- _What you need to do_
Start at the line below containing "Select the Weitere" and stop at the line containing "Where should I". Repeat every line of that stretch exactly, and nothing outside it.

====== Provided entries ======

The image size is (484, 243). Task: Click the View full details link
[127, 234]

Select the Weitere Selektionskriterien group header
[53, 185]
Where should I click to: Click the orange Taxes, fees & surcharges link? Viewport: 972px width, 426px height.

======
====== Provided entries ======

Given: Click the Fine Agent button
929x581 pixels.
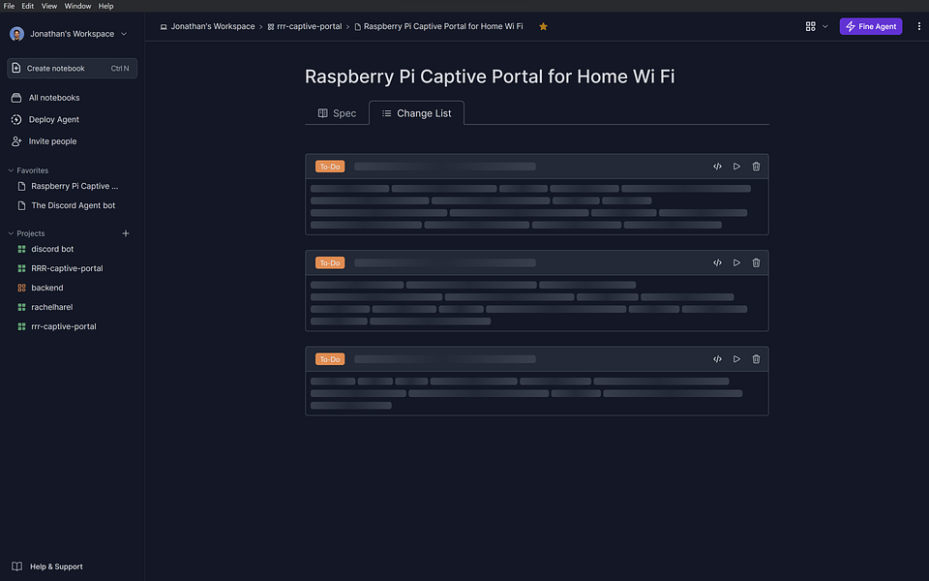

======
====== Provided entries ======

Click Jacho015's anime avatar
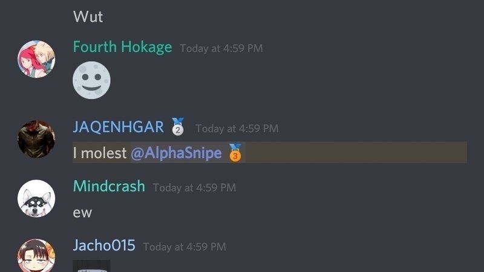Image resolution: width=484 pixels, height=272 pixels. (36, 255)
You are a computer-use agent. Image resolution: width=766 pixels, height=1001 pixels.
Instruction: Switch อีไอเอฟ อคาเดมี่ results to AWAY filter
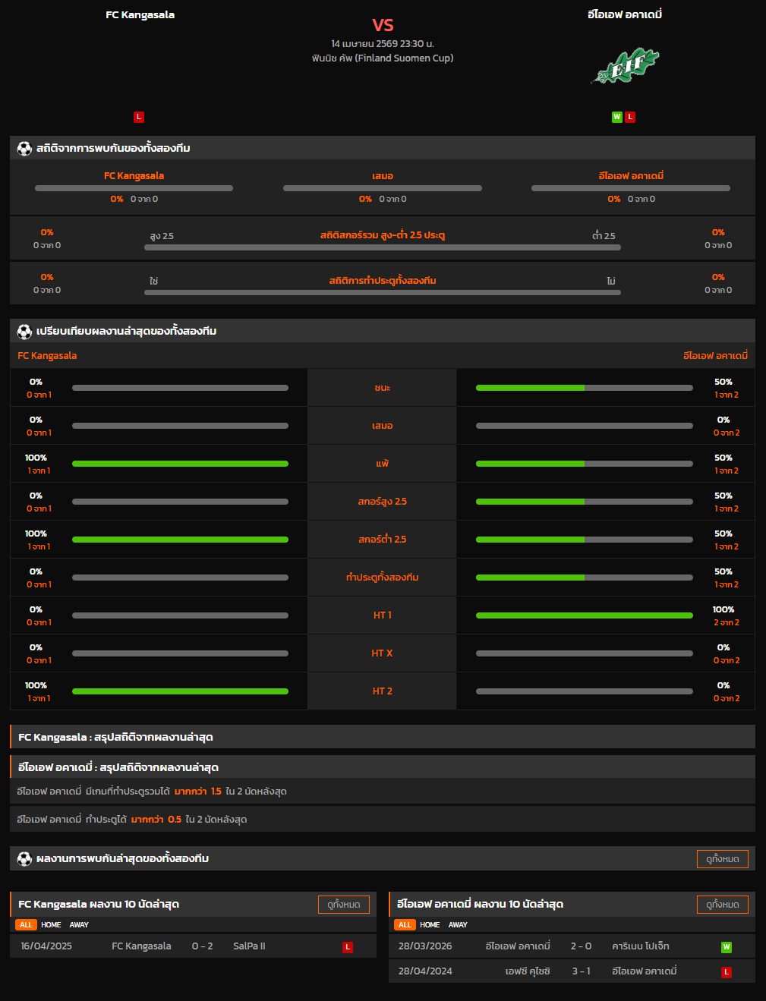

======

- _Solution_
Select the Weitere Selektionskriterien group header
[53, 185]
Where should I click to: Click the orange Taxes, fees & surcharges link? Viewport: 972px width, 426px height.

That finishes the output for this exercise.